The initial evaluation of an older patient should include careful assessment of cognition, comorbidities, and social support. The degree of cognitive impairment is important in formulating treatment plans, as the diagnosis of dementia in persons 65 and older limits median survival to 3 to 4 years.[8] Likewise, older breast cancer patients with three or more comorbidities are at a 20-fold higher risk of dying from comorbidities than from breast cancer.[9]

There is a lack of consensus regarding the types of illnessess that should be included in the assessment of comorbidity as well as appropriate scoring. Tools such as the Charlson comorbidity index may be useful in this determination and have been used by clinical investigators as part of research. Time-efficient assessment of comorbidity in the clinical setting is needed. Social support is also difficult to assess in the clinical setting, as there are many factors involved.

Clinical Trials

Including older breast cancer patients in clinical trials is of paramount importance. Outside a clinical trial, oncologists currently have to use their best judgment in treating older breast cancer patients because there are no evidence-based guidelines for this population.

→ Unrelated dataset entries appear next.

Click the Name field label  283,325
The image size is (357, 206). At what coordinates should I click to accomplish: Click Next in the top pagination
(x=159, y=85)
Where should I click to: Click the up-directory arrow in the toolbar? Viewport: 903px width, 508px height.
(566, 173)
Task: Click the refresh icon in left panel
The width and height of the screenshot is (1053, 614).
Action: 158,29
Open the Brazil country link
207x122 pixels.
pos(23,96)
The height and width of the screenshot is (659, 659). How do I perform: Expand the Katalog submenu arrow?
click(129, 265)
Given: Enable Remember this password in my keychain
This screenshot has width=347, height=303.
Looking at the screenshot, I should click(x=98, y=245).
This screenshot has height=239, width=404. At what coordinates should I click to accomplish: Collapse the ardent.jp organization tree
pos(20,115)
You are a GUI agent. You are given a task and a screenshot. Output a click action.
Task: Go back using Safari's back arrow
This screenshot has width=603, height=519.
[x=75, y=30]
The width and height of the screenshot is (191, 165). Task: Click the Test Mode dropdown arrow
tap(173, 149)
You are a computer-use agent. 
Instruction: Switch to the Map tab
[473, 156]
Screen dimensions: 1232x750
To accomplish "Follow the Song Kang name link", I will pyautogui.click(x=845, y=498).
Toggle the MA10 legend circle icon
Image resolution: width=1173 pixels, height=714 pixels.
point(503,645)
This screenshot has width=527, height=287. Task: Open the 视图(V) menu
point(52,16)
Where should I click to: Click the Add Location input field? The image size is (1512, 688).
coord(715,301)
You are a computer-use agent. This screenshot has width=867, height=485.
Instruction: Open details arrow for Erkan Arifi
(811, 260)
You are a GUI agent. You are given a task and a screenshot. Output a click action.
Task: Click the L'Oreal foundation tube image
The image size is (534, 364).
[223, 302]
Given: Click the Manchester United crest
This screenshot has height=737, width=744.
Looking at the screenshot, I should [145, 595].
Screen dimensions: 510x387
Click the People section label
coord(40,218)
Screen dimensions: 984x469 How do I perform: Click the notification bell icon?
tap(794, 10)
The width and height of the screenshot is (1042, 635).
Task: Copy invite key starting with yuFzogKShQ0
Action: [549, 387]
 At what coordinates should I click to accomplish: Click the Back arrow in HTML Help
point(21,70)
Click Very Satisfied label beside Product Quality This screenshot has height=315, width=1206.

We must always remember that a healthy 75-year-old woman can be expected to live, on average, an additional 12 years. It is definitely worth our time to learn more about risks and benefits of adjuvant chemotherapy for breast cancer in older women-how comorbidity, functional status, cognitive status, and other typical issues in geriatric medicine interact and affect treatment, and how to weigh the risks of adjuvant chemotherapy against the benefits.